◆ EXERCISE BRIEF: Ignoring every picture, return the lines of the listing below word for word, from the line that holds "You are a GUI" through the line that holds "Instruction: Expand Show all 10 educations".
ENTRIES PROVIDED Start Marker
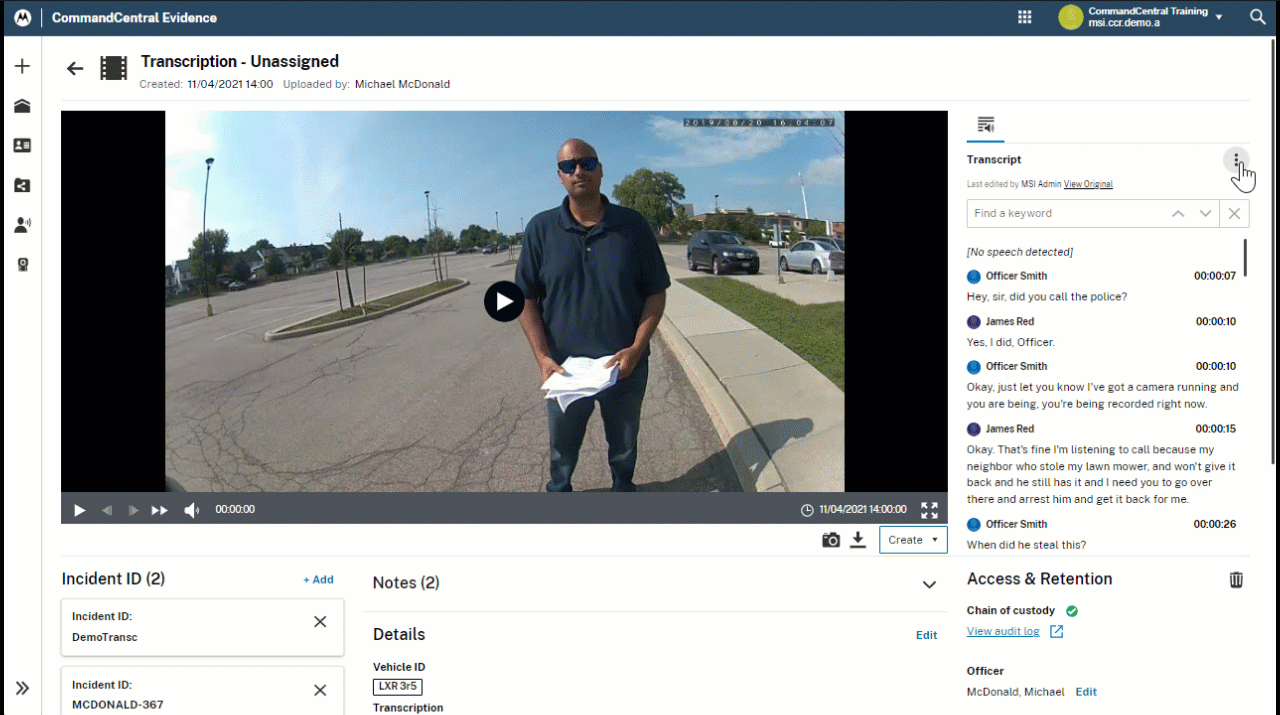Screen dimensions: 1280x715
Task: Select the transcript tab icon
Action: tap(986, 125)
ENTRIES PROVIDED End Marker
ENTRIES PROVIDED Start Marker
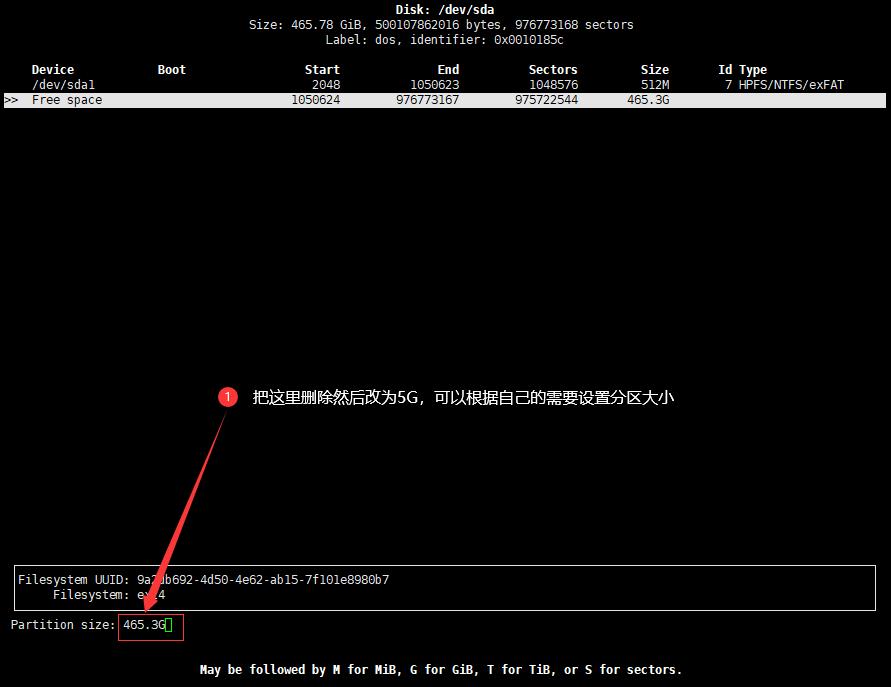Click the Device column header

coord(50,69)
ENTRIES PROVIDED End Marker
ENTRIES PROVIDED Start Marker
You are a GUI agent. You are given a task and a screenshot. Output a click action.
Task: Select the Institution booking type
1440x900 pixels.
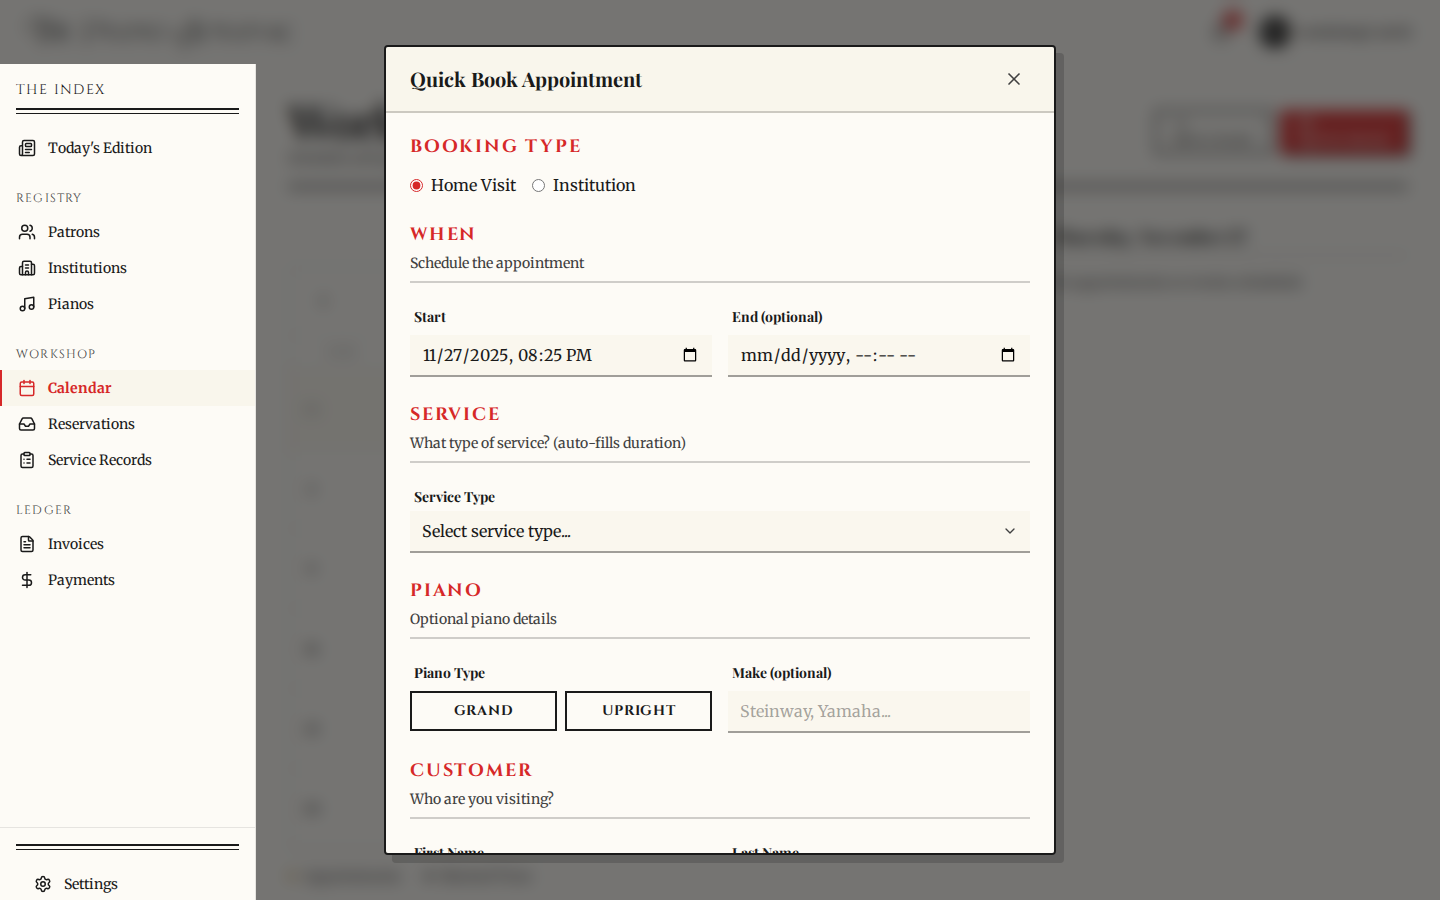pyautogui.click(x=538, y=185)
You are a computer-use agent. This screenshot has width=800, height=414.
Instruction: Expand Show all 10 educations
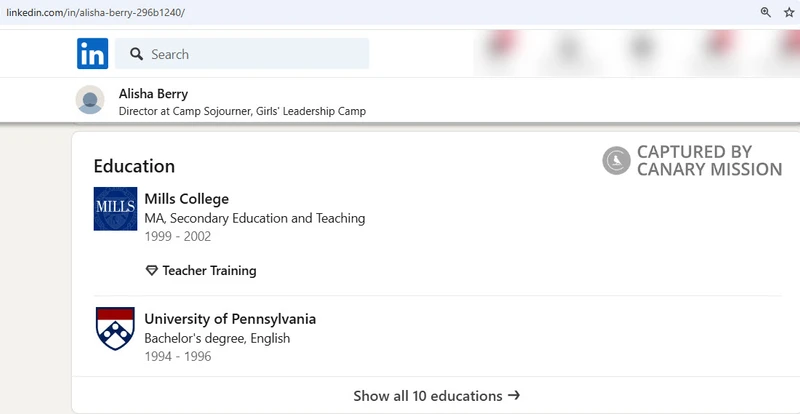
ENTRIES PROVIDED End Marker
◆ RESULT BELOW:
You are a GUI agent. You are given a task and a screenshot. Output a click action.
Task: Select the Institution booking type
1440x900 pixels.
pyautogui.click(x=538, y=185)
You are a computer-use agent. This screenshot has width=800, height=414.
Instruction: Expand Show all 10 educations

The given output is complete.